* THE TASK
Copy the line with "Open the translate tool icon" and all lines following it through the last line of the entries, exactly as written.
----------
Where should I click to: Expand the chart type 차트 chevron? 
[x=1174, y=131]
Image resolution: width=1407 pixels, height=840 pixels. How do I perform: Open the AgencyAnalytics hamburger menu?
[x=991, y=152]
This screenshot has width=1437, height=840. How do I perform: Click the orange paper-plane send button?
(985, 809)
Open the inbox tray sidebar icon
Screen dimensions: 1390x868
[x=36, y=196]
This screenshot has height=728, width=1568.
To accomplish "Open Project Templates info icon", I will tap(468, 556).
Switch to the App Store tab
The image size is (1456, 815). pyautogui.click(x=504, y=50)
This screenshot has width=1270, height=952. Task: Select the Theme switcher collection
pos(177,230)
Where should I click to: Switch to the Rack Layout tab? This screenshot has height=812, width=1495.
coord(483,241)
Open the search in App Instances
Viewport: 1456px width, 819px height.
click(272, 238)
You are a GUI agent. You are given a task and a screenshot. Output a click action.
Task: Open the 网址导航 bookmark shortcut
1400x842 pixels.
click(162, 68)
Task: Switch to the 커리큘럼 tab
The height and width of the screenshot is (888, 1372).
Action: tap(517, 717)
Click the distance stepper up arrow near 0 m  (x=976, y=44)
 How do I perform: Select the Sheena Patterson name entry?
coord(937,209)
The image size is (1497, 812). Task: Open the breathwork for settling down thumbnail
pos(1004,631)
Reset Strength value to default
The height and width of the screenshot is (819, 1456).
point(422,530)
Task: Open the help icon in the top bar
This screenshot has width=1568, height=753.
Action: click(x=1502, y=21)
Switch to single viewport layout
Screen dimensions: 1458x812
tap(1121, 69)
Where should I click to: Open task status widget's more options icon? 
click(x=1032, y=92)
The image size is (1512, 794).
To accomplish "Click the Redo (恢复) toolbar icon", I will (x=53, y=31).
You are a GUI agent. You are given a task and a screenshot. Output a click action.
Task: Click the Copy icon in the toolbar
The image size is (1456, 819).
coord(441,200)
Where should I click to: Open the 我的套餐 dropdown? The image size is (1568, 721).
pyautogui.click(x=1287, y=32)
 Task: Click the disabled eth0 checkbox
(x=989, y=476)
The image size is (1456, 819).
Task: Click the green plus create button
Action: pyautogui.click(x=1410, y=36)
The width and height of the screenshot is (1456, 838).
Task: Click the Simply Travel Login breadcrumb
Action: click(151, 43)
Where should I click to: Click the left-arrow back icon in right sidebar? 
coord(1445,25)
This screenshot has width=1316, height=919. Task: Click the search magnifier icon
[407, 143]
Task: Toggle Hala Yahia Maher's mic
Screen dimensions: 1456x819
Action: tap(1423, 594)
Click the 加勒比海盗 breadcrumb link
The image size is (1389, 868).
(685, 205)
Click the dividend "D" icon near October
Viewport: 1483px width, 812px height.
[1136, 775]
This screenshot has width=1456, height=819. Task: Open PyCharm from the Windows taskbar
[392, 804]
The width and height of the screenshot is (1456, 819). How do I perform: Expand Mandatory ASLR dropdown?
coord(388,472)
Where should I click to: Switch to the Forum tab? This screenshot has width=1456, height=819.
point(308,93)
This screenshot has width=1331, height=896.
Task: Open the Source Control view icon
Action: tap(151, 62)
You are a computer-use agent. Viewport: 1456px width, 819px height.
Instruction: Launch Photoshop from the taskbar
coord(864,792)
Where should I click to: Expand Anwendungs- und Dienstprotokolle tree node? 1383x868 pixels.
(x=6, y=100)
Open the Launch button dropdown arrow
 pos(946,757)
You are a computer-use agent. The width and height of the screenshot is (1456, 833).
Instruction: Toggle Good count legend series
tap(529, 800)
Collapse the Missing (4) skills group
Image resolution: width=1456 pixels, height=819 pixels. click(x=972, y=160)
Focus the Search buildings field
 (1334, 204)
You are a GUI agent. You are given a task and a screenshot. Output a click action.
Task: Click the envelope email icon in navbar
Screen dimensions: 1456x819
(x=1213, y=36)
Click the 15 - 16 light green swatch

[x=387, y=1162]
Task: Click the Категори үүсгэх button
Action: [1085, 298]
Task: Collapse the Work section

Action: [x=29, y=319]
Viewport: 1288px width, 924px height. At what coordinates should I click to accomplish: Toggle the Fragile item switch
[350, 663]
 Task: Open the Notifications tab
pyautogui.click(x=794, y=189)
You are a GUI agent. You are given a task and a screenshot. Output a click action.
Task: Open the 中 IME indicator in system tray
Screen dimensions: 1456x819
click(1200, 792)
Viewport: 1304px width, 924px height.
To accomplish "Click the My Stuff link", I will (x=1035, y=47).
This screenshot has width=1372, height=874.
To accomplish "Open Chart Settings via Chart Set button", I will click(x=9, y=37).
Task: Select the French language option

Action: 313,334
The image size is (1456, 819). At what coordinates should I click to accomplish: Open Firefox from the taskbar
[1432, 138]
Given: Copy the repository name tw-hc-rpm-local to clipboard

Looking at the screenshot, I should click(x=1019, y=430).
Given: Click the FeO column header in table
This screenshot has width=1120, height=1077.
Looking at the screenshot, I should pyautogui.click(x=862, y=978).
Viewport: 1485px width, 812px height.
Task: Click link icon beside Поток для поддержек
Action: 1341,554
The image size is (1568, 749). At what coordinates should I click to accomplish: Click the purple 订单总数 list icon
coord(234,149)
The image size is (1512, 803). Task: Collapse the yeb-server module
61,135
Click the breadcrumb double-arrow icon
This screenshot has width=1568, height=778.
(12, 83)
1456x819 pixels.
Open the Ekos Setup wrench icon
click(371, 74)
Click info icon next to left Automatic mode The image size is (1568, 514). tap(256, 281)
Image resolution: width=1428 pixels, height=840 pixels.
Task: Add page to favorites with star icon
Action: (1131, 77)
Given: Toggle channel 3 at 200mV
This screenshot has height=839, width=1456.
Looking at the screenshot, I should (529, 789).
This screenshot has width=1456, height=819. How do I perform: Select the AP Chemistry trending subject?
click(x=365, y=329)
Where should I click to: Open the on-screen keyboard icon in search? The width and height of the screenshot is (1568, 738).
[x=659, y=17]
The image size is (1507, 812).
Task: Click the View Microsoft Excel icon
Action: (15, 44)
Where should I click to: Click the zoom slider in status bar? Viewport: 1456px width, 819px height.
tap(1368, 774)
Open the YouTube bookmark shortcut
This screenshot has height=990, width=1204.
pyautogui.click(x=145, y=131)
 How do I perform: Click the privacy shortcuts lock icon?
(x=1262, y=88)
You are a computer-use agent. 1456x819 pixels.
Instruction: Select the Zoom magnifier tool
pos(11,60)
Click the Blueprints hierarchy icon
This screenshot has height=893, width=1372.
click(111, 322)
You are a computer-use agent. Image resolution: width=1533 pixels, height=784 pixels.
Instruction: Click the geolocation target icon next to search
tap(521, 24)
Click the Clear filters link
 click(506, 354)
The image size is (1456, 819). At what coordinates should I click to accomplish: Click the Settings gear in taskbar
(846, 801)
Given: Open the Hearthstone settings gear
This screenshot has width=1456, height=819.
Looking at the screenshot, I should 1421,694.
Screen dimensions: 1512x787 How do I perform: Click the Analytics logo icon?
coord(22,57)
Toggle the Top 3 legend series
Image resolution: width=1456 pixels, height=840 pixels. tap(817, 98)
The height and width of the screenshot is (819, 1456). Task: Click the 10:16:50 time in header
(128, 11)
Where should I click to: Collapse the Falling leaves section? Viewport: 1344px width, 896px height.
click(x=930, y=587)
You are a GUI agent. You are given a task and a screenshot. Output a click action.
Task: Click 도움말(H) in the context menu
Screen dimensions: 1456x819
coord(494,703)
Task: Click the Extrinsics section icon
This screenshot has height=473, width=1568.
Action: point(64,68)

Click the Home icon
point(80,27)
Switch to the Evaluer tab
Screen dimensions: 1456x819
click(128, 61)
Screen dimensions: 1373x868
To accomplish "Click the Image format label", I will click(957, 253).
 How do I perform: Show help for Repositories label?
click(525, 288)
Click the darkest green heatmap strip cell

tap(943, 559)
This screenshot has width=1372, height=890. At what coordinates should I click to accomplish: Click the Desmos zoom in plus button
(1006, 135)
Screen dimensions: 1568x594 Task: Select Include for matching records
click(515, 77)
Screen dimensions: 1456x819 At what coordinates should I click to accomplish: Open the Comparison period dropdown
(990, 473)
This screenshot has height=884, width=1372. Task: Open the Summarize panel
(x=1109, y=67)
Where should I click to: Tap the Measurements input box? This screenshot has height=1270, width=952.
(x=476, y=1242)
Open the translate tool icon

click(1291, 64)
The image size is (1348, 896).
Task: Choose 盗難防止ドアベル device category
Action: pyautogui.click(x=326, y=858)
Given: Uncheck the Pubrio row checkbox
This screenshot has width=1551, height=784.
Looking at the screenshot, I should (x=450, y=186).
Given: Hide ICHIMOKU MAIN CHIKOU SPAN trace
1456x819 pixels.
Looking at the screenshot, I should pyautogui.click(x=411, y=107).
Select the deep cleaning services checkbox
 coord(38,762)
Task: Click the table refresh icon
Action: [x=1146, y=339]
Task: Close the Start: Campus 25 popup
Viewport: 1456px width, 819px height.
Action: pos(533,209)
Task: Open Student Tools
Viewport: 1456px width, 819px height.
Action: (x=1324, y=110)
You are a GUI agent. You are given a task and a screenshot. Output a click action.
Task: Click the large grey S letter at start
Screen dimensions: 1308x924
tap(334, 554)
----------
* ANSWER TO THIS EXERCISE
Open the translate tool icon

click(1291, 64)
The image size is (1348, 896).
Task: Choose 盗難防止ドアベル device category
Action: pyautogui.click(x=326, y=858)
Given: Uncheck the Pubrio row checkbox
This screenshot has width=1551, height=784.
Looking at the screenshot, I should (x=450, y=186).
Given: Hide ICHIMOKU MAIN CHIKOU SPAN trace
1456x819 pixels.
Looking at the screenshot, I should pyautogui.click(x=411, y=107).
Select the deep cleaning services checkbox
 coord(38,762)
Task: Click the table refresh icon
Action: [x=1146, y=339]
Task: Close the Start: Campus 25 popup
Viewport: 1456px width, 819px height.
Action: pos(533,209)
Task: Open Student Tools
Viewport: 1456px width, 819px height.
Action: (x=1324, y=110)
You are a GUI agent. You are given a task and a screenshot. Output a click action.
Task: Click the large grey S letter at start
Screen dimensions: 1308x924
tap(334, 554)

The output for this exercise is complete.